(Collected data)
-- Opening Marker --

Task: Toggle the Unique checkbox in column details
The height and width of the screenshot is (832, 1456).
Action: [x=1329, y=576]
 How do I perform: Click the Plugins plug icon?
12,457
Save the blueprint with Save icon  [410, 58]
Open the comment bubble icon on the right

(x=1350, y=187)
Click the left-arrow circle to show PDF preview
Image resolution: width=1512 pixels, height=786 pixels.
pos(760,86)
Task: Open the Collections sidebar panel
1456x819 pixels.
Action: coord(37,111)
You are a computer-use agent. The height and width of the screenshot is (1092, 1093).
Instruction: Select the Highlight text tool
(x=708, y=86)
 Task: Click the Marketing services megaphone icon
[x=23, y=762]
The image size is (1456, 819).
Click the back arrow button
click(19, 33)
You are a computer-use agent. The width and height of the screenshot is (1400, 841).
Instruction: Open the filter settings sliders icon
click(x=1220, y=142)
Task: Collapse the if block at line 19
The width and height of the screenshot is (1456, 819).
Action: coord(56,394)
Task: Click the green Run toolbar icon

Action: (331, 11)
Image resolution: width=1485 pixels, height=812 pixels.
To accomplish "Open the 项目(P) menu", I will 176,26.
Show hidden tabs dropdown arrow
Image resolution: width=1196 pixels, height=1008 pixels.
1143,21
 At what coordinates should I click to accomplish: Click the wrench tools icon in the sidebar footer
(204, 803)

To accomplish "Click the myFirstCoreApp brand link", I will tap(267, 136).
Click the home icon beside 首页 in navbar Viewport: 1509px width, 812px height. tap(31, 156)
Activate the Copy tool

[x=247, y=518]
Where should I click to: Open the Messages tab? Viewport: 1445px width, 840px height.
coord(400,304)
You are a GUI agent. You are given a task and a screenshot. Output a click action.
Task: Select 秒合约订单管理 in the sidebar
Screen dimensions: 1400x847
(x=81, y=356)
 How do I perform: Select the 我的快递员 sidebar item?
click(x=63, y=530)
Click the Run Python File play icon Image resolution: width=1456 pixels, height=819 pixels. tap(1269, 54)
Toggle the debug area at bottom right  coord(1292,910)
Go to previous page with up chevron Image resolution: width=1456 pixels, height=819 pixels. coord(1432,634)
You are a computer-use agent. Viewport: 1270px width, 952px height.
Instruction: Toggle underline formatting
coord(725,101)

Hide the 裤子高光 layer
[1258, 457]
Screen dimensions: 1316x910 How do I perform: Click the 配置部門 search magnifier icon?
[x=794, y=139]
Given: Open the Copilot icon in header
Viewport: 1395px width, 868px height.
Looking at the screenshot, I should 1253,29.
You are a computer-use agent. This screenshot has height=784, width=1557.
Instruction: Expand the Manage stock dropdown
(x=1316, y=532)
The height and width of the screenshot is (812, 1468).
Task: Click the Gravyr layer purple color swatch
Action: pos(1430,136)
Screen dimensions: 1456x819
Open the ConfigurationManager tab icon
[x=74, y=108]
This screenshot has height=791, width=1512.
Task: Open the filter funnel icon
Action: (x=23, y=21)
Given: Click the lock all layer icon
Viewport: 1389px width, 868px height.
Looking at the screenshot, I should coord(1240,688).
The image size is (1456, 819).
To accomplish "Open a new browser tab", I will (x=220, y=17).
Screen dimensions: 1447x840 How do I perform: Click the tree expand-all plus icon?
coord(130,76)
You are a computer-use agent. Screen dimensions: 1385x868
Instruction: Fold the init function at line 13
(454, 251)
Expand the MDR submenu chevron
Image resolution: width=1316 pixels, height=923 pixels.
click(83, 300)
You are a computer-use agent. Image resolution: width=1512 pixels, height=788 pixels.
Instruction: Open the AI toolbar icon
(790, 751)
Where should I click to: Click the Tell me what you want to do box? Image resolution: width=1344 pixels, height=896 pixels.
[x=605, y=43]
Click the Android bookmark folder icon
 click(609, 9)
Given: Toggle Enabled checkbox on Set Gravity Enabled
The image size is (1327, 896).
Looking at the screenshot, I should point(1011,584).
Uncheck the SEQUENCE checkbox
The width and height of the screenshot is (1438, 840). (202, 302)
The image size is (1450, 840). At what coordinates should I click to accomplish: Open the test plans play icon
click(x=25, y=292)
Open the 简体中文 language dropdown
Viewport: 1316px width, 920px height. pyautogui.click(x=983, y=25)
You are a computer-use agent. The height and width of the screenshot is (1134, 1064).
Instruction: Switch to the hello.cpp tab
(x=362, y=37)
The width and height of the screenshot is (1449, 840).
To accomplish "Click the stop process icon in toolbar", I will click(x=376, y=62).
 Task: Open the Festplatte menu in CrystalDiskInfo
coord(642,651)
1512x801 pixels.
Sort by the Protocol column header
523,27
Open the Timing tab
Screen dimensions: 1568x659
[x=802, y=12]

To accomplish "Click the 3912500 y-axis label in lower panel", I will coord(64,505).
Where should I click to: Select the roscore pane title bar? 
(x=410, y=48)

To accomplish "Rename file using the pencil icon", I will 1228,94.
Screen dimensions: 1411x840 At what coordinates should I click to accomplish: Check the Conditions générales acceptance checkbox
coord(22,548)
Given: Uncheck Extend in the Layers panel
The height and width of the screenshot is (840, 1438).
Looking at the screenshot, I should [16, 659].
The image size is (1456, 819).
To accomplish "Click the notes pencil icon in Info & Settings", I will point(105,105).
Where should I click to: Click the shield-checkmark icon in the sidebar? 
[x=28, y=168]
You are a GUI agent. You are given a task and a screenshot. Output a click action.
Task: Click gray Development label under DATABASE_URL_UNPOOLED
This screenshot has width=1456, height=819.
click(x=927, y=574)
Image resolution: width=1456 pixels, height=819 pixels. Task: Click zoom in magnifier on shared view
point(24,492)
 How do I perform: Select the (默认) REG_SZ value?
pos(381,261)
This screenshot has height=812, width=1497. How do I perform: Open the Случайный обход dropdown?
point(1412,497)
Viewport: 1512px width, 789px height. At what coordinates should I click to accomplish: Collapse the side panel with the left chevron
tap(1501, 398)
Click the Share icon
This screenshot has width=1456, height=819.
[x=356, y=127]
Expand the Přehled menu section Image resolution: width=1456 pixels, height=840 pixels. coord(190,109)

-- Closing Marker --

Report how many lines of the preceding records include "agent". Output the number only.

TASK RESULT: 9